The Dramaturg and the Marketing

The unique role of Dramaturg falls to junior Carina Montero.

“A dramaturg’s job is to know everything about the world of the play: the history, purpose, playwright’s bio, unknown terms, and anything necessary to translate or edit. I’m basically [Mr.] Despars’ Google, but in real life.”

Montero ensured that the show’s setting remained realistic.

“I had to learn a lot about the culture in the 1920s to 1930s in Berlin, Germany. Learning about the Weimar culture was definitely the most interesting for me. The arts, sciences, and everything in between flourished during the late 20s and early-to-mid 30s,” Montero said.

As Montero establishes an authenticity to the show, junior Georgia Rau, Head Marketing Designer, guarantees that the show will garner an audience. Rau designed merchandise to advertise the show including posters, t-shirts, and pins.

“Marketing is one of, if not the most important. It actually gets you the audience. You can have all the actors, all the other tech, but without marketing being there to push out the show, being the face of the show, you’re not going to get an audience that the show needs and deserves,” Rau said.

To make advertising effective, Rau needed a creative mind.

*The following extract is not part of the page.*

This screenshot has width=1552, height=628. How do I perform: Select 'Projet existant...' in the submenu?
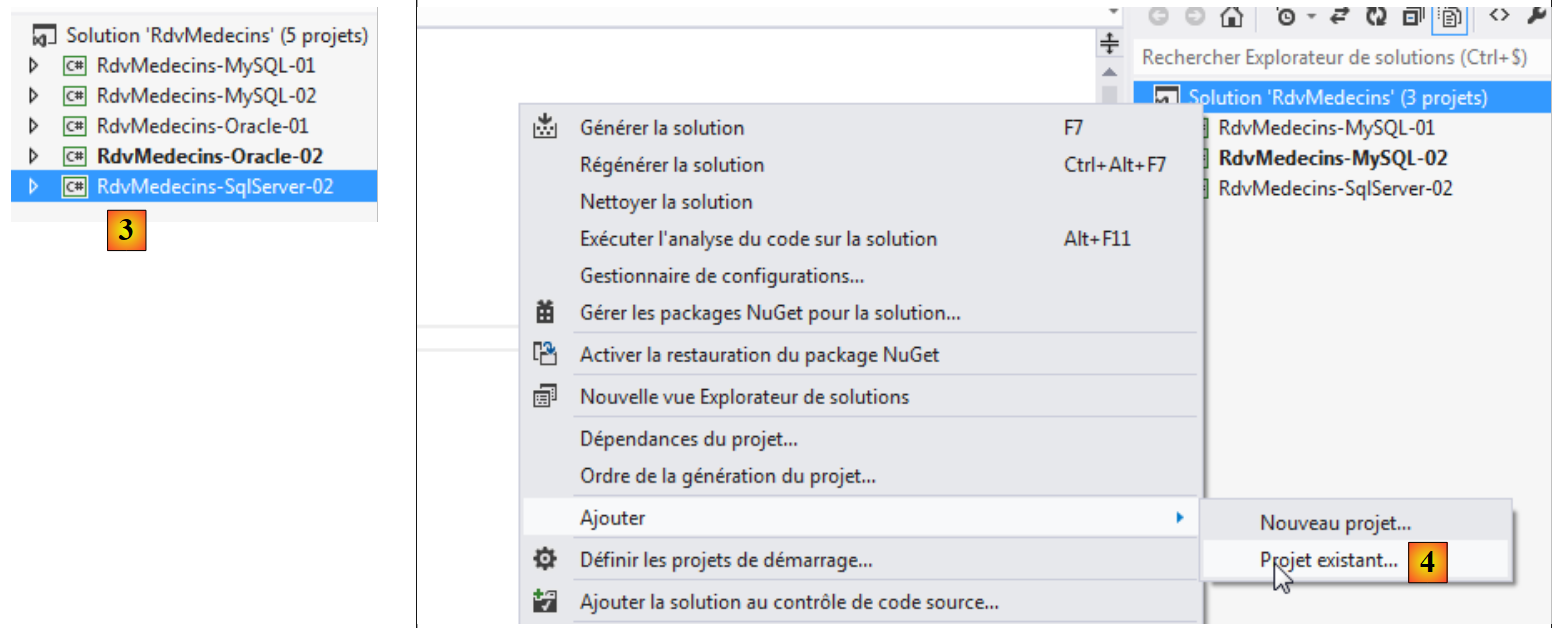[x=1329, y=561]
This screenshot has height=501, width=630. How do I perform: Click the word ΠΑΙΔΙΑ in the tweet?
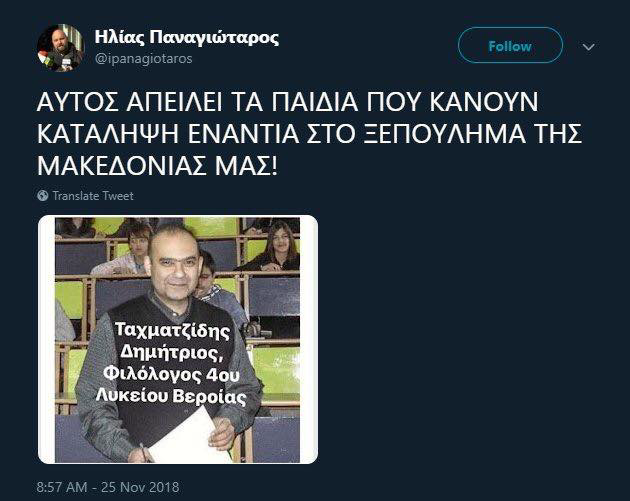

“We went through multiple trials with the poster. We didn’t want to give too much away, because it’s not exactly the show that you’d expect it to be,” Rau said. “[Mr.] Despars and I came up with the idea of the microphone, because it’s a microphone in a cabaret, of course. We also added barbed wire around it to add this ominous feeling.”

Onstage Setting Creativity

To truly create a world for Cabaret, Head Set Designer senior Tate Heinle was tasked with designing a set piece for the entirety of the show.

“For Cabaret, you have to have a set that’s accountable for many different areas and locations. You have to be a little more abstract. It has to serve as a bedroom, hallway, the club itself, a train station,” Heinle said.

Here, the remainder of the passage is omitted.